Tenho problemas para encontrar uma solução sobre como executar um teste post-hoc (Tukey HSD) após uma ANOVA de medidas repetidas de dois fatores (ambos em indivíduos) em R. Para a ANOVA, usei a função aov:
summary(aov(dv ~ x1 * x2 + Error(subject/(x1*x2)), data=df1))
Depois de ler as respostas para outras perguntas, concluí que primeiro teria que executar novamente a ANOVA usando alguma outra função (por exemplo, lme). Isto é o que eu vim com.
Lme.mod <- lme(dv ~ x1*x2, random=list(subject=pdBlocked(list(~1, pdIdent(~x1-1), pdIdent(~x2-1)))), data=df1)
anova(Lme.mod)
Ambos os efeitos principais foram significativos, mas não houve efeitos de interação. Então, usei essas funções para comparações post-hoc:
summary(glht(Lme.mod, linfct=mcp(x1="Tukey")))
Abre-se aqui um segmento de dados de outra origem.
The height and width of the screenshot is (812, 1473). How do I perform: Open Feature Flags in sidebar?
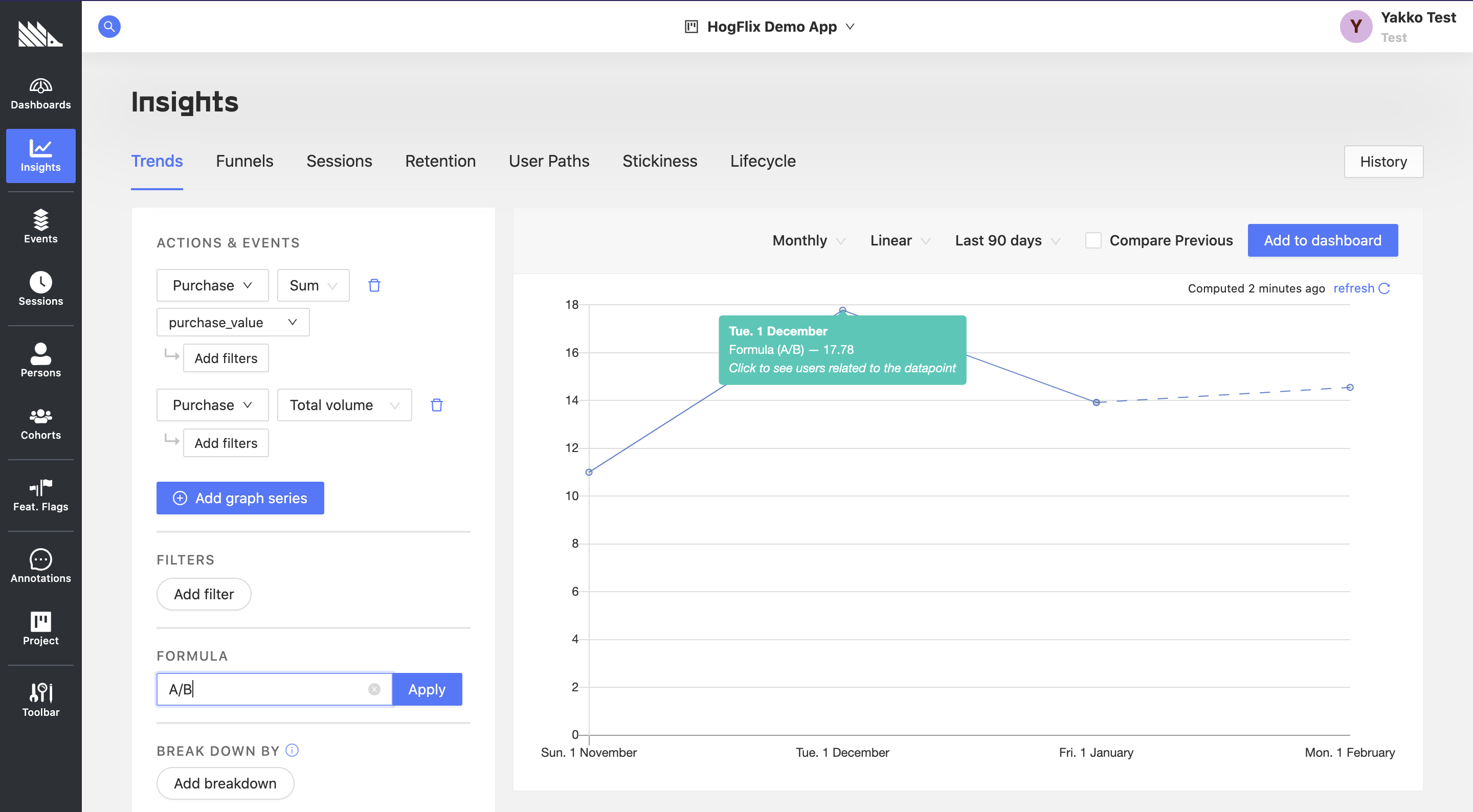click(x=40, y=495)
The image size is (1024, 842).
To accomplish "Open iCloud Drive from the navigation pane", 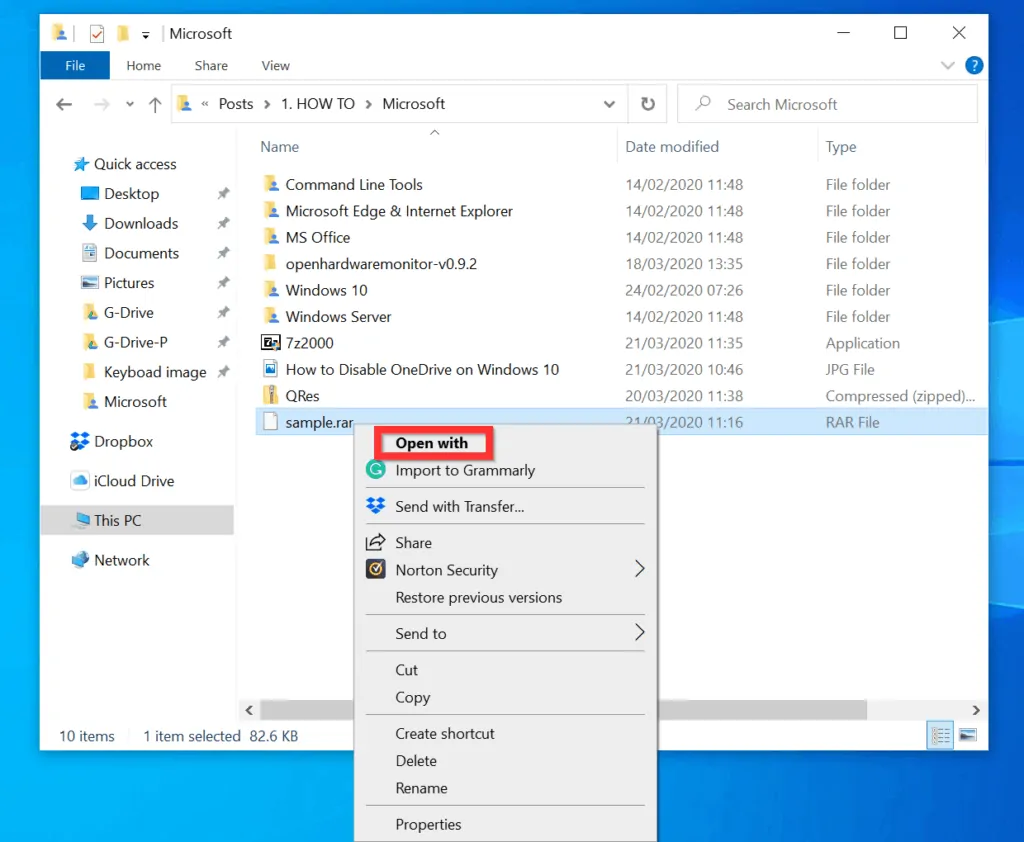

summary(glht(Lme.mod, linfct=mcp(x2="Tukey")))
No entanto, houve alguns problemas:
Antes de tudo, o arquivo R Help diz que "a função mcp deve ser usada com cuidado ao definir parâmetros de interesse nos modelos bidirecional ANOVA ou ANCOVA (...) multcomp versão 1.0-0 e superior gera comparações para os principais efeitos apenas, ignorando covariáveis e interações (versões mais antigas são automaticamente calculadas como média dos termos de interação). É dado um aviso " E com certeza, recebi a seguinte mensagem de aviso:
Warning message:
In mcp2matrix(model, linfct = linfct) :
covariate interactions found -- default contrast might be inappropriate
Outra coisa intrigante foi que, embora ambos os efeitos principais tenham sido significativos, não houve diferenças significativas nas comparações post-hoc para um dos fatores (x1). Eu nunca encontrei isso antes. Os scripts / análises estão corretos / apropriados ou há algo que me falta? Qualquer ajuda seria muito apreciada!